NB Ridaz was a hip hop group from  Arizona formerly known as NBK (Nastyboy Klick).

Overview
The group released several successful singles as Nastyboy Klick in the late 1990s, including "Down for Yours" featuring Roger troutman (1997, U.S. Billboard Hot 100 peak #69) and "Lost in Love" (1998, #53).

Their debut album, Invasion, was released in 2001 and reached independent charts. The first single from the album, "Runaway", scraped into the Billboard Hot 100, and made the Rhythmic Top 40 along with "I Wanna Love-U".
Their second album, NBRidaz.com, made the Hip-Hop, Heatseeker and independent charts. "So Fly" broke into the lower reaches of the Billboard Hot 100, and charted on the Rap, R&B and Rhythmic Top 40 charts. "Notice Me" also reached the bottom of the Billboard Hot 100, receiving more airplay than previous tracks. "Pretty Girl" also charted on the Billboard Rhythmic, R&B and Rap charts as well.

The lyrics of "Pretty Girl", "Forever", "Wishing On A Star", "Best Friends" and various other tracks were written by then twelve-year-old Leonel Tissera and 11-year-old Joseph Soto. Which is why their lyric have been criticized as ‘nursery school’.  Soto and Tissera's creative works eventually caught the attention of the group. After the group's popularity increase, Soto and Tissera's lyrics became some of the most popular songs performed by the NB Ridaz.

NB Ridaz discontinued as a group from 2006.

MC Magic the founding member returned to solo artist and went on to release (4) albums; "Magic City", "Magic City Part2", "The Rewire", "Million Dollar Mexican" . MC Magic still performs.

Biography
MC Magic was a disc jockey who grew up in the projects of Avondale, Arizona. As he went from breakdancing to sponsoring teen dances at the community center, he eventually made a name for himself by recording personalized songs at the local park and swap.
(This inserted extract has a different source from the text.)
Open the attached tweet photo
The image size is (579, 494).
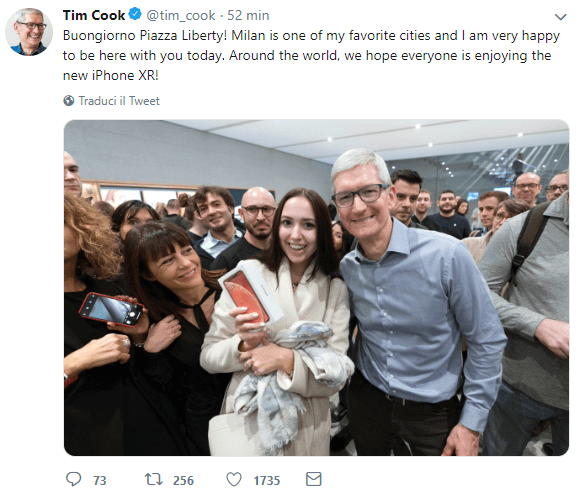point(316,288)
In 1991, he formed an independent record label, Nastyboy Records, scoring regional notoriety with the sultry track "Lost in Love", later including the song in his 1995 debut album "Don't Worry".

In 1997, MC Magic formed Nastyboy Klick, initially with six members: Magic, DOS, Ziggy, Sly, Mischief (Magic's 10-year-old son) and Bookie. Bookie soon left the group to pursue a solo project before NBK became successful.
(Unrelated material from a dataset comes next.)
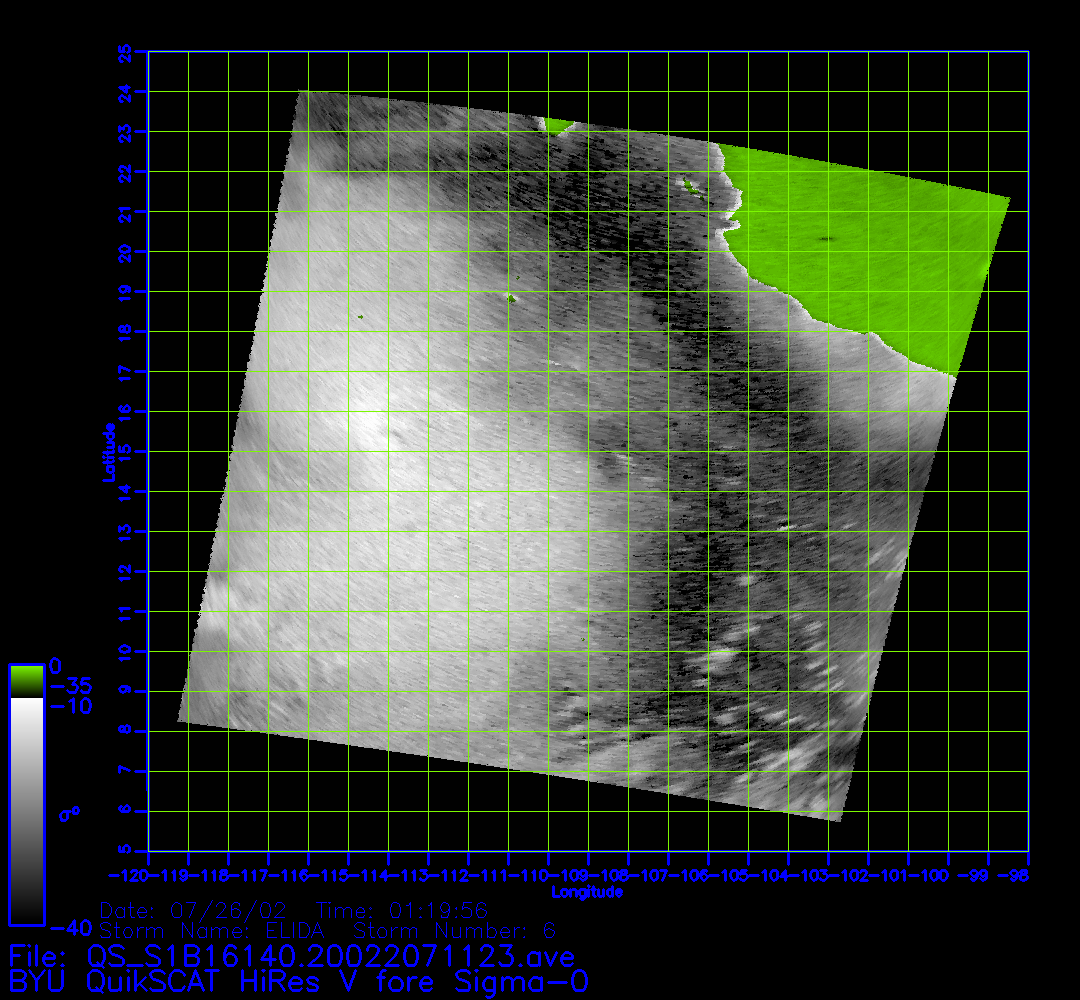Click the Longitude axis title
Screen dimensions: 1080x1000
[x=587, y=892]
Nastyboy Klick was recognized as one of the top hip hop groups out of Phoenix. MC Magic wanted to try something new and different to grab the attention of the radio stations and its listeners, contacting the management of Roger Troutman of Zapp and Roger, who agreed to assist him with vocals on "Down for Yours" using the famous talkbox. Not only did it grab the attention of local radio stations, it reached #10 on the Billboard Hot Rap single chart (a first for any hip-hop group out of Phoenix). Quickly following the success of "Down for Yours" came "AZ Side", which also became another hit single. This was the first record to ever receive sampling permission from Madonna; the "AZ Side Remix" was a rendition of Madonna's hit "Everybody".
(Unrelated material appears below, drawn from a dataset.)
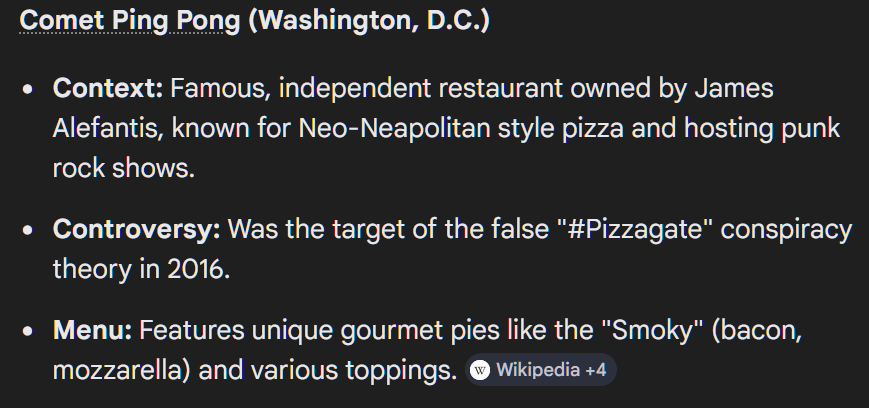Click the bullet point beside Menu
This screenshot has width=869, height=408.
(28, 332)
In 1998 Nastyboy Klick released Tha Second Coming, which was the second album led by the hip hop ballad "Lost in Love". This time the record reached #12 on the Billboard music charts. After the release of their second album, NBK began touring and performing for many audiences within the next year.

After many trials and tribulations, all the members returned to their regular jobs, and Magic returned to working at the park and swap. Eventually, Magic and DOS decided it would be in their best interest to pursue their career as a group on their own, asking management to release them from the recording contract with Upstairs Records and allow them to venture on their own to pursue Magic's  New vision. Zig Zag and Sly, however, remained under the direction of Upstairs Records and began working on a new project.  At the same time MC Magic formed the Nasty Boy Ridaz, or NB Ridaz for short.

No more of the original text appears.